START DATA

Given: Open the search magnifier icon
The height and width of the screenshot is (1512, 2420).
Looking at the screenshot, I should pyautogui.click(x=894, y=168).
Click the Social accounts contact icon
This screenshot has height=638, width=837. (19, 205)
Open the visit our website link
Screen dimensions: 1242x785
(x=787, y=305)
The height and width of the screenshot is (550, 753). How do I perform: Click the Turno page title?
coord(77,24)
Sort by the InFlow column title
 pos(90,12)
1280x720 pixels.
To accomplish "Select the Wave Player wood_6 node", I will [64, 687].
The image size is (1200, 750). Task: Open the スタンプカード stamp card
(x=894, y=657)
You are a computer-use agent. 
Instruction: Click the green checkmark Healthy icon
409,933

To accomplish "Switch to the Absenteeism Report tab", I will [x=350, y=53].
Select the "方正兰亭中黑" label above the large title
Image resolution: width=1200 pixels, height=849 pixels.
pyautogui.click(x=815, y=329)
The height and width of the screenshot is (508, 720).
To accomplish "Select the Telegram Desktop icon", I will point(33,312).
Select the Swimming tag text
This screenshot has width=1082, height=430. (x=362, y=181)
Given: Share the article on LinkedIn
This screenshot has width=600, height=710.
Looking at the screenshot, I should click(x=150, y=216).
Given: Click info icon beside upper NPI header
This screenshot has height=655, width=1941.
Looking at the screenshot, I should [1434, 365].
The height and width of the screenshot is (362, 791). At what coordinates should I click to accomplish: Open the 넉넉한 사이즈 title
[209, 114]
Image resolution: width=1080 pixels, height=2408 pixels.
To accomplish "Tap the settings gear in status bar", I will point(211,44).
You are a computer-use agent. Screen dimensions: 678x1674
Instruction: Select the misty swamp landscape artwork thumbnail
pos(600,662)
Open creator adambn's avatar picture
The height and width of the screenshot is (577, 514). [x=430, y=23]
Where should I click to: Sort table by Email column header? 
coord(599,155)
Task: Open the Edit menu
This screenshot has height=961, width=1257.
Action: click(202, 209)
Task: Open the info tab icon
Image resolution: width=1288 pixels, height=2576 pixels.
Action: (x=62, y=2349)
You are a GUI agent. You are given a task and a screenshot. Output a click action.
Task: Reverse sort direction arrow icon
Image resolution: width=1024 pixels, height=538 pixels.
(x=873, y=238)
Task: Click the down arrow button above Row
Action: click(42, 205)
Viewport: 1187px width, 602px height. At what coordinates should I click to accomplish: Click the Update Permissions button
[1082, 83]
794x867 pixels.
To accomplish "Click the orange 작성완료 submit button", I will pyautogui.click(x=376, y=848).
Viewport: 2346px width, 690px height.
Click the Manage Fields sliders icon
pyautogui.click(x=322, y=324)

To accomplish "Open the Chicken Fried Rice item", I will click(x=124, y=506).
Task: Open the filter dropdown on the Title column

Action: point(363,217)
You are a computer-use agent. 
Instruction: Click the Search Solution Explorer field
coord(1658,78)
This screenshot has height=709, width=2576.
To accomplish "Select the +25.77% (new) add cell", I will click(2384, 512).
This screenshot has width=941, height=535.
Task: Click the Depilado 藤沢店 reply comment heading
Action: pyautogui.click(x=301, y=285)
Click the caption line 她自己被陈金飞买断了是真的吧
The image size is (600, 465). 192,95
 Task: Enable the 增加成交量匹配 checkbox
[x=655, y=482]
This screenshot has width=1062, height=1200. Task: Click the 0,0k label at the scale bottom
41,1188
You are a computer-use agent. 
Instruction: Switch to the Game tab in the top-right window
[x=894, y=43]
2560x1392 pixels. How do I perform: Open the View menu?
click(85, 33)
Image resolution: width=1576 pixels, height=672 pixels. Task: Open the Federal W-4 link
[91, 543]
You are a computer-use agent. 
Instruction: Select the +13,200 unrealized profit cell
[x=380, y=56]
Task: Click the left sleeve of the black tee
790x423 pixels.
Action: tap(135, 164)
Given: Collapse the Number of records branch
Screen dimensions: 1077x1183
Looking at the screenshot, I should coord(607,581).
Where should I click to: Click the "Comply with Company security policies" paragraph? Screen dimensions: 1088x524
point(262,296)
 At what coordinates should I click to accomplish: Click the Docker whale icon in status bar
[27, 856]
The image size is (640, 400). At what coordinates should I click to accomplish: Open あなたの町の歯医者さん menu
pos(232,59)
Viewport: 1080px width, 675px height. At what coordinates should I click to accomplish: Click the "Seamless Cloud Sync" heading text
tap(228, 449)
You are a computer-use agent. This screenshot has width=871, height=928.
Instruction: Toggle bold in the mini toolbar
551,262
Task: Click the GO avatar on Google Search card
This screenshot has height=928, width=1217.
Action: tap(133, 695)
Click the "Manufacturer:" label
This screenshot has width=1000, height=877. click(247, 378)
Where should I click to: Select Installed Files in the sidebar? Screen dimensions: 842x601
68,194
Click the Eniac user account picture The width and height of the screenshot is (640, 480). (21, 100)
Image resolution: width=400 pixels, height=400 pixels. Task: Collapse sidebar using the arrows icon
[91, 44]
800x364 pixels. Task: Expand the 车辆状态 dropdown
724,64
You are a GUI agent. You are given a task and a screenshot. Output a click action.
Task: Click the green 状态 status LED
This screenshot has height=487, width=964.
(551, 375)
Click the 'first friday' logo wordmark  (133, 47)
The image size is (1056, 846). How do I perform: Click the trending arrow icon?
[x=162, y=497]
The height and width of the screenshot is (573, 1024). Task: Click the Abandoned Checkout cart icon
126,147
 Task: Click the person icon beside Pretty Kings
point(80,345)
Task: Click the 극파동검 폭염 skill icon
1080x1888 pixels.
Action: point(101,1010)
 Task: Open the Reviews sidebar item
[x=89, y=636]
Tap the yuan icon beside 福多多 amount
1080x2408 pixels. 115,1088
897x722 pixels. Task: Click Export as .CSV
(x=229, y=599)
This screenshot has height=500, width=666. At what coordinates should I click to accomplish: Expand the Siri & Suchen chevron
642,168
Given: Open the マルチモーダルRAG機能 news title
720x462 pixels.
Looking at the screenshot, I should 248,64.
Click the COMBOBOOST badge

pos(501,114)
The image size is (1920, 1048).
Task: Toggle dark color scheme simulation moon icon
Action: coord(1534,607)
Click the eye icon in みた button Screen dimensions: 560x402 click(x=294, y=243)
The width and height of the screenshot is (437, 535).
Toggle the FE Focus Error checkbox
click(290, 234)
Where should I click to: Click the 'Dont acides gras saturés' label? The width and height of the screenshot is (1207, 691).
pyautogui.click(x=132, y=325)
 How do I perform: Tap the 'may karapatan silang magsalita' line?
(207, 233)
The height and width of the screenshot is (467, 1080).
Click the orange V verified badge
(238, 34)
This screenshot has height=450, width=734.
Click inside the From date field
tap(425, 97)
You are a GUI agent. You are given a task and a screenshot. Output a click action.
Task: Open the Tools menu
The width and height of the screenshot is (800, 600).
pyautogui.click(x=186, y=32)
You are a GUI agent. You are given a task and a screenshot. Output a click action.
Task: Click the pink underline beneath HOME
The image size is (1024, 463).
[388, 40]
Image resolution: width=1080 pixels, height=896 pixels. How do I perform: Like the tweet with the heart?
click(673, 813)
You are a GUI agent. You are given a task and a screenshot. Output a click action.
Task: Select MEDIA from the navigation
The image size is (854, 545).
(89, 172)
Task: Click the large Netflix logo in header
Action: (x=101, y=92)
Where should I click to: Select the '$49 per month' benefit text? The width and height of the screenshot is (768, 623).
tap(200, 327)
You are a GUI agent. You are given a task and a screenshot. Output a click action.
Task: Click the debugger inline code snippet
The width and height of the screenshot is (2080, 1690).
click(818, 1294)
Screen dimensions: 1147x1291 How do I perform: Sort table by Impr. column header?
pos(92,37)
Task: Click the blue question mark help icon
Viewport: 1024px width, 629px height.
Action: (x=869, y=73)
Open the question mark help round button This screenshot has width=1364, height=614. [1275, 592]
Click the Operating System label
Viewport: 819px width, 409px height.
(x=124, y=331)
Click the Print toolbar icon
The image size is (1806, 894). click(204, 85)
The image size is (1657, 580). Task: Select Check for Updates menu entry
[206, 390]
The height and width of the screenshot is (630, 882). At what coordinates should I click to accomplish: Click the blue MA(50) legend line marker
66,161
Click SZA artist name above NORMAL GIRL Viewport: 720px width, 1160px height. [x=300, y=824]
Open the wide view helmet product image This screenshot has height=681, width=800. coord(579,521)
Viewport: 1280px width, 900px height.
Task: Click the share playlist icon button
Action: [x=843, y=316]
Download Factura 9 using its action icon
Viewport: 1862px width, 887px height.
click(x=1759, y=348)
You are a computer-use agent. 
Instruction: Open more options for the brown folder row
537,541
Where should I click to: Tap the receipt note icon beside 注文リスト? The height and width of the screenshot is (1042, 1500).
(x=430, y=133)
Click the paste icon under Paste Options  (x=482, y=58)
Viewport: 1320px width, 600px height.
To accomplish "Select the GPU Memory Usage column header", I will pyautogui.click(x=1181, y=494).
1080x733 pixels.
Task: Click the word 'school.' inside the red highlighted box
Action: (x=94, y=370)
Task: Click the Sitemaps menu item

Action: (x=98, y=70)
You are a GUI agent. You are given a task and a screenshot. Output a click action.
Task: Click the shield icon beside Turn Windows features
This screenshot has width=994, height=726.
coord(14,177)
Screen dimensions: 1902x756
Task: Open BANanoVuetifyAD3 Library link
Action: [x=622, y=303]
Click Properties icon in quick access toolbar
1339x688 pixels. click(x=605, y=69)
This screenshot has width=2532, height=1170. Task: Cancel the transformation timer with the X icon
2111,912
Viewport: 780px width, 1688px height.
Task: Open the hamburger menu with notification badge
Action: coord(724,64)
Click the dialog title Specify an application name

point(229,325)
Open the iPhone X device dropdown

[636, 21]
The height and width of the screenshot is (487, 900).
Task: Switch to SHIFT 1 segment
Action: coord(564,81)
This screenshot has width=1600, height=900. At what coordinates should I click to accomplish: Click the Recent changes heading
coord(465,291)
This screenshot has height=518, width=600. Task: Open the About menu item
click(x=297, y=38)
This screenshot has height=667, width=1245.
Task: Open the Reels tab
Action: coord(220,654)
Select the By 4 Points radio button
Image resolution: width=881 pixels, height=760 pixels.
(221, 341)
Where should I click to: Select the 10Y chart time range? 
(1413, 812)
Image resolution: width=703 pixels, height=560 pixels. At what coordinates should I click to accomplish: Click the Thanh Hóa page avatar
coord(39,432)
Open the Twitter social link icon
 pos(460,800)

END DATA

TASK STATEMENT:
Determine how many lines of the records contain the word "info". Reply with the number by itself.

REPLY TO THE EXERCISE:
2